Copy the rows from the line containing "You are a GUI" through the end of the rows, changing "screenshot" to "image" and leaving everything else as is.

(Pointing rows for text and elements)
● ● ●

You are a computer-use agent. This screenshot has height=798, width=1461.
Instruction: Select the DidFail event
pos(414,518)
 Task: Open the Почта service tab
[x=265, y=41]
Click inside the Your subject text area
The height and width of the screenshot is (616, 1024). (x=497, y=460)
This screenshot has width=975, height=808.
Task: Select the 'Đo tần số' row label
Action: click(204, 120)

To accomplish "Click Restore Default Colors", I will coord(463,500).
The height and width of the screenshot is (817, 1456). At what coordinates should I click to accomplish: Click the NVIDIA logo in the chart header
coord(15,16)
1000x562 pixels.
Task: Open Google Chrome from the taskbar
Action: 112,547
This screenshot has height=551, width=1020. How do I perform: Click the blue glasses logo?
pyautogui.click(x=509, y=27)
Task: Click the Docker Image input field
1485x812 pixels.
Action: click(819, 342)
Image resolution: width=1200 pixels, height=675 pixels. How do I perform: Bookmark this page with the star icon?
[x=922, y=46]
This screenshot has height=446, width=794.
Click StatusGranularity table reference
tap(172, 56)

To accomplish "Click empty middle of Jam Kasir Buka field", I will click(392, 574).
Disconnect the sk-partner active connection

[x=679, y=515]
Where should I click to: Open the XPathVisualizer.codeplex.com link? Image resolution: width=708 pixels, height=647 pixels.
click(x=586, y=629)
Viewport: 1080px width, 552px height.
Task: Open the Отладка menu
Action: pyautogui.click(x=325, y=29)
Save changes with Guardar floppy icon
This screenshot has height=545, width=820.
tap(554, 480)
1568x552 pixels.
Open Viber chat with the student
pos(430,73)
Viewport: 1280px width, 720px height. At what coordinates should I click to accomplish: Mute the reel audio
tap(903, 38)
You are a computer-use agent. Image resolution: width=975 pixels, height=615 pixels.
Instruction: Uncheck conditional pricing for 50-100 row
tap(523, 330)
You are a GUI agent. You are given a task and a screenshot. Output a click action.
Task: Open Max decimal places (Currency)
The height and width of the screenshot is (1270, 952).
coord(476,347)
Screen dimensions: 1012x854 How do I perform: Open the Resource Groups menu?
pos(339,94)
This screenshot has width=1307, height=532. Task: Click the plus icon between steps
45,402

● ● ●

**Response to this task**
You are a GUI agent. You are given a task and a image. Output a click action.
Task: Open Max decimal places (Currency)
The height and width of the image is (1270, 952).
coord(476,347)
Screen dimensions: 1012x854 How do I perform: Open the Resource Groups menu?
pos(339,94)
This image has width=1307, height=532. Task: Click the plus icon between steps
45,402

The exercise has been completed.